#### [Pixel coordinate grounding data]

--- START ---

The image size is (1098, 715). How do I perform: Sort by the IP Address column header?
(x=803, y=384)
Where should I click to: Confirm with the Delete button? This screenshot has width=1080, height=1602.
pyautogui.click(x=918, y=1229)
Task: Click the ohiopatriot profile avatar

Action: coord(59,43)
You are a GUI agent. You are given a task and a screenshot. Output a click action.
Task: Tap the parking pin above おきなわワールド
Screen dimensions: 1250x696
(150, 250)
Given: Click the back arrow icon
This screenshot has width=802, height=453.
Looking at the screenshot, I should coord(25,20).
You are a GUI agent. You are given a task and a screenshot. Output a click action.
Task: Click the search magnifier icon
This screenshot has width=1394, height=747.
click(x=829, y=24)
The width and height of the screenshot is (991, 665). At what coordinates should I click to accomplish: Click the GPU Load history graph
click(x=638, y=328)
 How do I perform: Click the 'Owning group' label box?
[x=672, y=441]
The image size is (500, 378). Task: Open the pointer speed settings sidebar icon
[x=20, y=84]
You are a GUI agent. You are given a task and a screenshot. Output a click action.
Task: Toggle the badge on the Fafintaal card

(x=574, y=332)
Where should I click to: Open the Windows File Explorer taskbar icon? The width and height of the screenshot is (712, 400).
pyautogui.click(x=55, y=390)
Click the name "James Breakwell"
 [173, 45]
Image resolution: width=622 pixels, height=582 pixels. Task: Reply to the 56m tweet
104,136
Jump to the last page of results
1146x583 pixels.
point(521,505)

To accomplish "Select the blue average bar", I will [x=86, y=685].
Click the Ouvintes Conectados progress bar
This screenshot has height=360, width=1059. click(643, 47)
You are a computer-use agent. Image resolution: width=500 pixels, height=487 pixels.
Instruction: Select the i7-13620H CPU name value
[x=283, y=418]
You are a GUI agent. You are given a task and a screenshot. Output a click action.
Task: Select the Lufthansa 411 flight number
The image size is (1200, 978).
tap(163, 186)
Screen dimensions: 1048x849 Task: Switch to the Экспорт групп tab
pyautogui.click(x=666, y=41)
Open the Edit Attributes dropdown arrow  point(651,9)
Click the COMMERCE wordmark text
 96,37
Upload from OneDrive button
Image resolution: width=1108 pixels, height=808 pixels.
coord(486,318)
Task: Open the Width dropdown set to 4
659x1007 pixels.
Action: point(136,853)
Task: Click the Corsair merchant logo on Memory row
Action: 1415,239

--- END ---

#### [What the task asks]
Print the entries above exactly as they were written, down to the last line.

#### [Result below]
The image size is (1098, 715). How do I perform: Sort by the IP Address column header?
(x=803, y=384)
Where should I click to: Confirm with the Delete button? This screenshot has width=1080, height=1602.
pyautogui.click(x=918, y=1229)
Task: Click the ohiopatriot profile avatar

Action: coord(59,43)
You are a GUI agent. You are given a task and a screenshot. Output a click action.
Task: Tap the parking pin above おきなわワールド
Screen dimensions: 1250x696
(150, 250)
Given: Click the back arrow icon
This screenshot has width=802, height=453.
Looking at the screenshot, I should coord(25,20).
You are a GUI agent. You are given a task and a screenshot. Output a click action.
Task: Click the search magnifier icon
This screenshot has width=1394, height=747.
click(x=829, y=24)
The width and height of the screenshot is (991, 665). At what coordinates should I click to accomplish: Click the GPU Load history graph
click(x=638, y=328)
 How do I perform: Click the 'Owning group' label box?
[x=672, y=441]
The image size is (500, 378). Task: Open the pointer speed settings sidebar icon
[x=20, y=84]
You are a GUI agent. You are given a task and a screenshot. Output a click action.
Task: Toggle the badge on the Fafintaal card

(x=574, y=332)
Where should I click to: Open the Windows File Explorer taskbar icon? The width and height of the screenshot is (712, 400).
pyautogui.click(x=55, y=390)
Click the name "James Breakwell"
 [173, 45]
Image resolution: width=622 pixels, height=582 pixels. Task: Reply to the 56m tweet
104,136
Jump to the last page of results
1146x583 pixels.
point(521,505)

To accomplish "Select the blue average bar", I will [x=86, y=685].
Click the Ouvintes Conectados progress bar
This screenshot has height=360, width=1059. click(643, 47)
You are a computer-use agent. Image resolution: width=500 pixels, height=487 pixels.
Instruction: Select the i7-13620H CPU name value
[x=283, y=418]
You are a GUI agent. You are given a task and a screenshot. Output a click action.
Task: Select the Lufthansa 411 flight number
The image size is (1200, 978).
tap(163, 186)
Screen dimensions: 1048x849 Task: Switch to the Экспорт групп tab
pyautogui.click(x=666, y=41)
Open the Edit Attributes dropdown arrow  point(651,9)
Click the COMMERCE wordmark text
 96,37
Upload from OneDrive button
Image resolution: width=1108 pixels, height=808 pixels.
coord(486,318)
Task: Open the Width dropdown set to 4
659x1007 pixels.
Action: point(136,853)
Task: Click the Corsair merchant logo on Memory row
Action: 1415,239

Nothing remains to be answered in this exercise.